• _TASK OBJECTIVE_:
Please repeat the lines below, exactly and only, from the one that holds "Open the Datenbankfunktion help topic" through the one that holds "Task: Click the floor price label".

**** DATA PROVIDED ****

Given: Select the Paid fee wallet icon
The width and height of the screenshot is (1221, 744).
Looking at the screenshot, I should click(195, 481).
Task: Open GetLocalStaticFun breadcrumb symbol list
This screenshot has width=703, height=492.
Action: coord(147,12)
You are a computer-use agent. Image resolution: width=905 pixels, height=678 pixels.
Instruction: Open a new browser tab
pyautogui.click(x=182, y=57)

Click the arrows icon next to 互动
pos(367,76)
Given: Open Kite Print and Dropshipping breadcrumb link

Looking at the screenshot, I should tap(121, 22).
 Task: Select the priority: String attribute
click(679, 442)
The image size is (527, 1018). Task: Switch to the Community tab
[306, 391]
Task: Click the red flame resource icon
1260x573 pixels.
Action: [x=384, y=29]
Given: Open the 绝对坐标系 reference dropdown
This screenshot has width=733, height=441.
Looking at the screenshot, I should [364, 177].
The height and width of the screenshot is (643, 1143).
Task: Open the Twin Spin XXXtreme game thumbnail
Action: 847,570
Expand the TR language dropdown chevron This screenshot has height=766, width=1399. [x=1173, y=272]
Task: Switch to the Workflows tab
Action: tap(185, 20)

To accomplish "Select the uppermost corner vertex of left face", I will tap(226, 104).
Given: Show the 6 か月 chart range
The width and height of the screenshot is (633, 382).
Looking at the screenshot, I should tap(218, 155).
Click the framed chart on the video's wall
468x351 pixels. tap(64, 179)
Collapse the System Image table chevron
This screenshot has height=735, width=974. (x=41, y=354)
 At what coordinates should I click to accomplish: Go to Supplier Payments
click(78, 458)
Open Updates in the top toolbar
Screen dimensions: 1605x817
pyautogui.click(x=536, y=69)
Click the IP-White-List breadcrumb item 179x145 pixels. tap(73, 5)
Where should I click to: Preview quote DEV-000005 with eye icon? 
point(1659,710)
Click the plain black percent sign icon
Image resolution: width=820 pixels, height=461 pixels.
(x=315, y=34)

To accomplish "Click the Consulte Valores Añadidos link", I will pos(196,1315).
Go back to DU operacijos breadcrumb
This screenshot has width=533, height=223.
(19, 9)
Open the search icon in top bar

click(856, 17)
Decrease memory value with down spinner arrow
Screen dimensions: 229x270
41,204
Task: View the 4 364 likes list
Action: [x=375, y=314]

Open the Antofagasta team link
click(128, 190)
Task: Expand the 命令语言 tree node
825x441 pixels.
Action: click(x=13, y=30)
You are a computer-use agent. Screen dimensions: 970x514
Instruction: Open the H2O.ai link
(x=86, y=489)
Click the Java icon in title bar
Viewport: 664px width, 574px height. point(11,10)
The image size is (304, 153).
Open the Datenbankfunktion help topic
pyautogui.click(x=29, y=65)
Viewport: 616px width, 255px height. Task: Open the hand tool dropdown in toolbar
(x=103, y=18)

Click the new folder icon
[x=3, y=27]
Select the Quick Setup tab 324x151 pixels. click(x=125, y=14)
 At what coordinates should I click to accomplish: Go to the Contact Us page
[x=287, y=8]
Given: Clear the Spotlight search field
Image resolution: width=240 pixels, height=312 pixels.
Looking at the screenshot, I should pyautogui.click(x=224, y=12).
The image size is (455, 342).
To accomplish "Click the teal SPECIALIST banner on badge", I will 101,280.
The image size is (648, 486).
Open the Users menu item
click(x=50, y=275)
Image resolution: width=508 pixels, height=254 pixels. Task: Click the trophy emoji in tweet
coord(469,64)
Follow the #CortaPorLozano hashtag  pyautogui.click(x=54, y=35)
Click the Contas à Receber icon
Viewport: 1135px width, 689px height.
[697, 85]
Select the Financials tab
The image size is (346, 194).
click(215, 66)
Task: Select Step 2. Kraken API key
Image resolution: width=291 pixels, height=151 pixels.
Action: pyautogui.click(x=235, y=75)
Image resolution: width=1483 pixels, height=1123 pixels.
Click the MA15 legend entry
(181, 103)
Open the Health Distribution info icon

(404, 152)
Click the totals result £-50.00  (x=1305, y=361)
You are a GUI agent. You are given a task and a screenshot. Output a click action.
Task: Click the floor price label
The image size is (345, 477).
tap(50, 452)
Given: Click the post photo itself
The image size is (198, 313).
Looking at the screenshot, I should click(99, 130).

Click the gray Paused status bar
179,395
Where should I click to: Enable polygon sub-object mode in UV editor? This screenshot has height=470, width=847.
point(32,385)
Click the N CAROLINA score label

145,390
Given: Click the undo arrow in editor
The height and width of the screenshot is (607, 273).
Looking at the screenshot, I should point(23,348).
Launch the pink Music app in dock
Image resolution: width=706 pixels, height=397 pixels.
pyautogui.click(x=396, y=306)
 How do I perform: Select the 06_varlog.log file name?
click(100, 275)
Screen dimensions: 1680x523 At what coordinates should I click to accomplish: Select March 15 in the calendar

****

• _YOUR SOLUTION_:
Open the Datenbankfunktion help topic
pyautogui.click(x=29, y=65)
Viewport: 616px width, 255px height. Task: Open the hand tool dropdown in toolbar
(x=103, y=18)

Click the new folder icon
[x=3, y=27]
Select the Quick Setup tab 324x151 pixels. click(x=125, y=14)
 At what coordinates should I click to accomplish: Go to the Contact Us page
[x=287, y=8]
Given: Clear the Spotlight search field
Image resolution: width=240 pixels, height=312 pixels.
Looking at the screenshot, I should pyautogui.click(x=224, y=12).
The image size is (455, 342).
To accomplish "Click the teal SPECIALIST banner on badge", I will 101,280.
The image size is (648, 486).
Open the Users menu item
click(x=50, y=275)
Image resolution: width=508 pixels, height=254 pixels. Task: Click the trophy emoji in tweet
coord(469,64)
Follow the #CortaPorLozano hashtag  pyautogui.click(x=54, y=35)
Click the Contas à Receber icon
Viewport: 1135px width, 689px height.
[697, 85]
Select the Financials tab
The image size is (346, 194).
click(215, 66)
Task: Select Step 2. Kraken API key
Image resolution: width=291 pixels, height=151 pixels.
Action: pyautogui.click(x=235, y=75)
Image resolution: width=1483 pixels, height=1123 pixels.
Click the MA15 legend entry
(181, 103)
Open the Health Distribution info icon

(404, 152)
Click the totals result £-50.00  (x=1305, y=361)
You are a GUI agent. You are given a task and a screenshot. Output a click action.
Task: Click the floor price label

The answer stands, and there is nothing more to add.